ASSIGNED TASK - Please quote exactly the lines below from the line containing "Viewport: 541px width, 387px height." to the line containing "Given: Add to wishlist with heart icon", both lines included, and nothing else.

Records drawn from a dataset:
*** Begin section ***

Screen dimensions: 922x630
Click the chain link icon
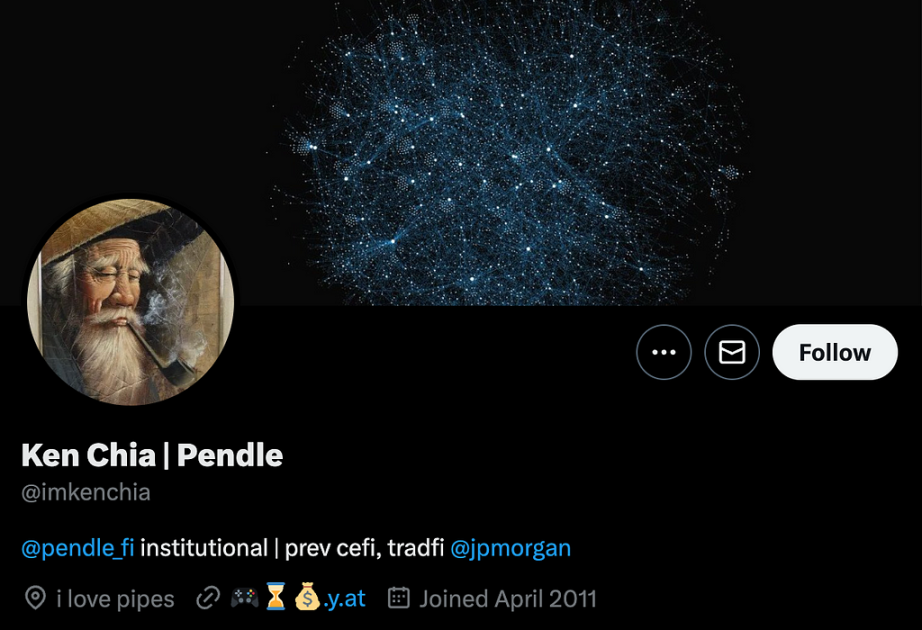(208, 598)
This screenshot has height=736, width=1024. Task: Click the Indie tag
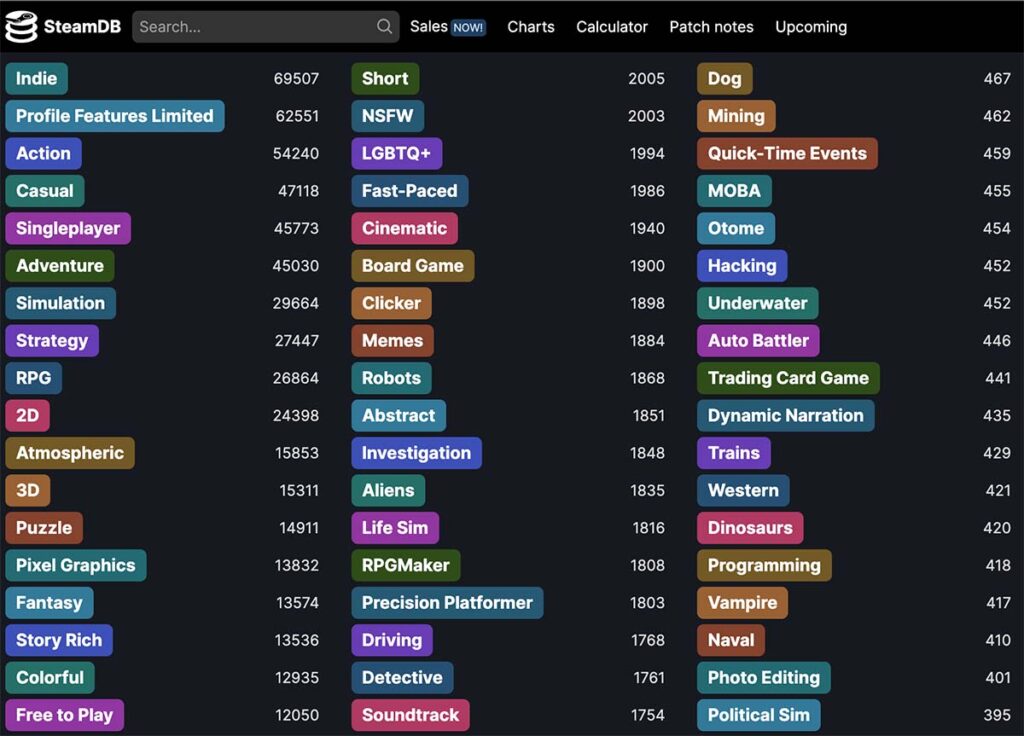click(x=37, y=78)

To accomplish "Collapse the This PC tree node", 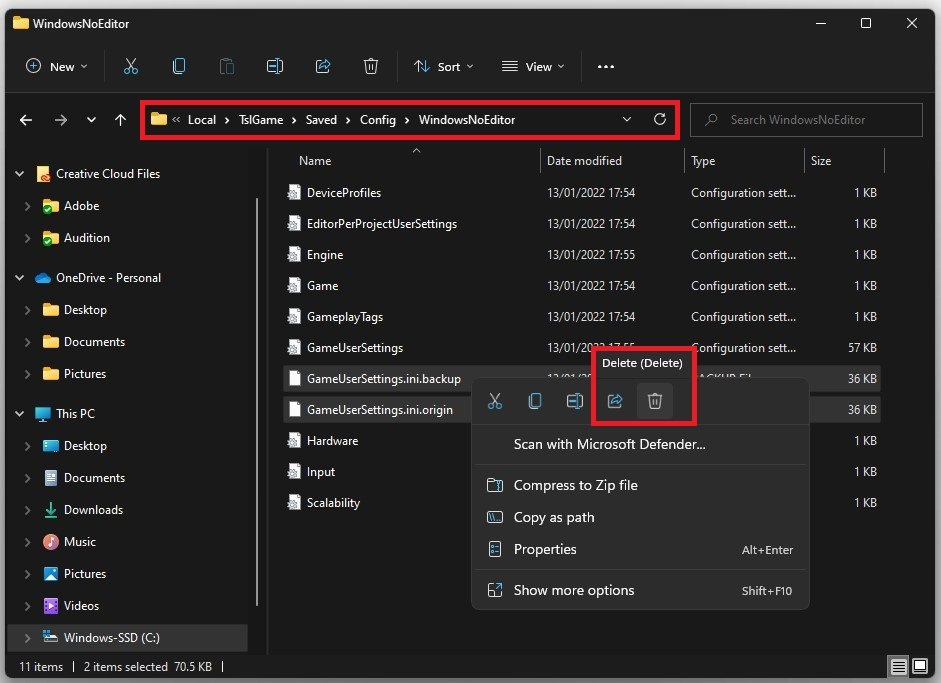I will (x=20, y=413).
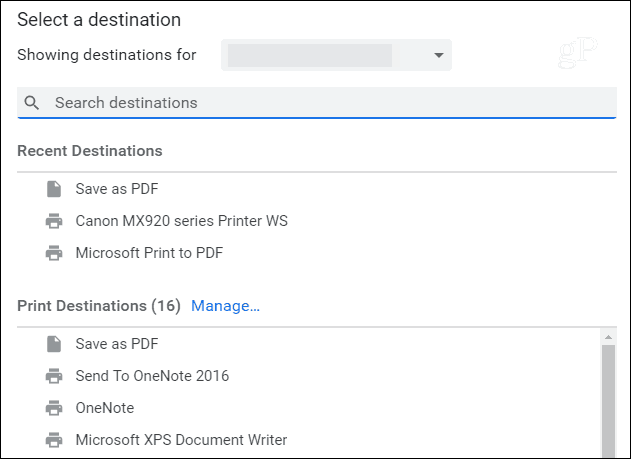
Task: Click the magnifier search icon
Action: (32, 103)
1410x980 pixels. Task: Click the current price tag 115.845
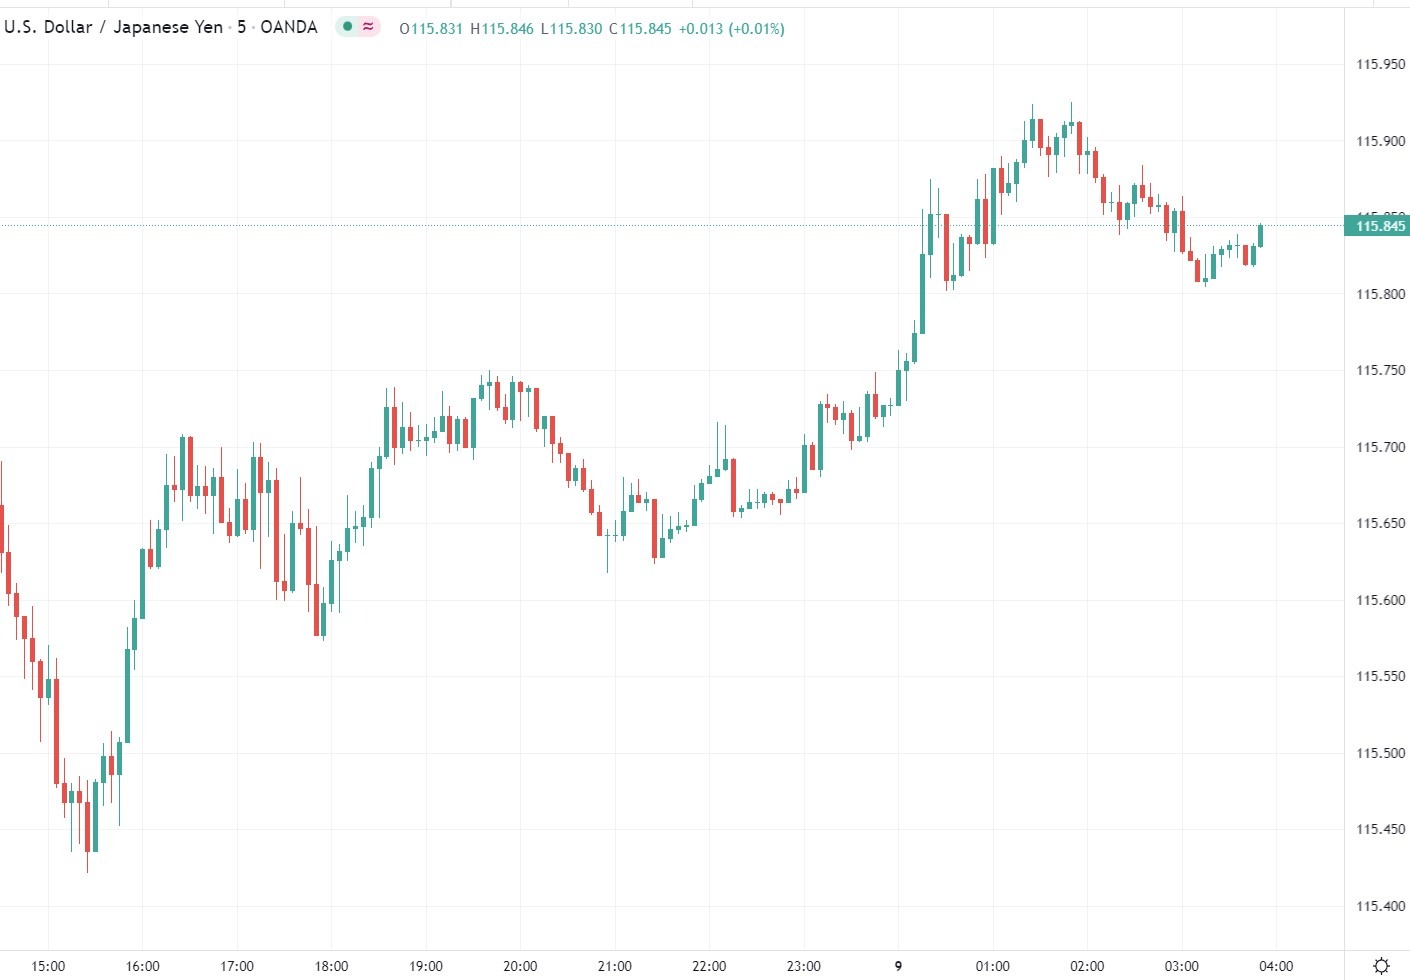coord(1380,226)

*** End section ***
*** Begin section ***

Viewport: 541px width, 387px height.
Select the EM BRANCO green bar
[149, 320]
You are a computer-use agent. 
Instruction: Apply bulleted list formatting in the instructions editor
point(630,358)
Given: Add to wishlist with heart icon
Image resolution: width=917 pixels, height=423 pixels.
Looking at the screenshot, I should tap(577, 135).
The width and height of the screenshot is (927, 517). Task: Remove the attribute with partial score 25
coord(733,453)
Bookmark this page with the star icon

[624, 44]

*** End section ***
*** Begin section ***

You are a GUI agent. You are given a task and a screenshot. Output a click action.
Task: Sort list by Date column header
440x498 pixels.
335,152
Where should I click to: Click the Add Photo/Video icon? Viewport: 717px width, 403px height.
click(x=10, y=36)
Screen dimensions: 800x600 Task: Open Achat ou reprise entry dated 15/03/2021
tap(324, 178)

*** End section ***

PROBLEM SOLUTION -
Viewport: 541px width, 387px height.
Select the EM BRANCO green bar
[149, 320]
You are a computer-use agent. 
Instruction: Apply bulleted list formatting in the instructions editor
point(630,358)
Given: Add to wishlist with heart icon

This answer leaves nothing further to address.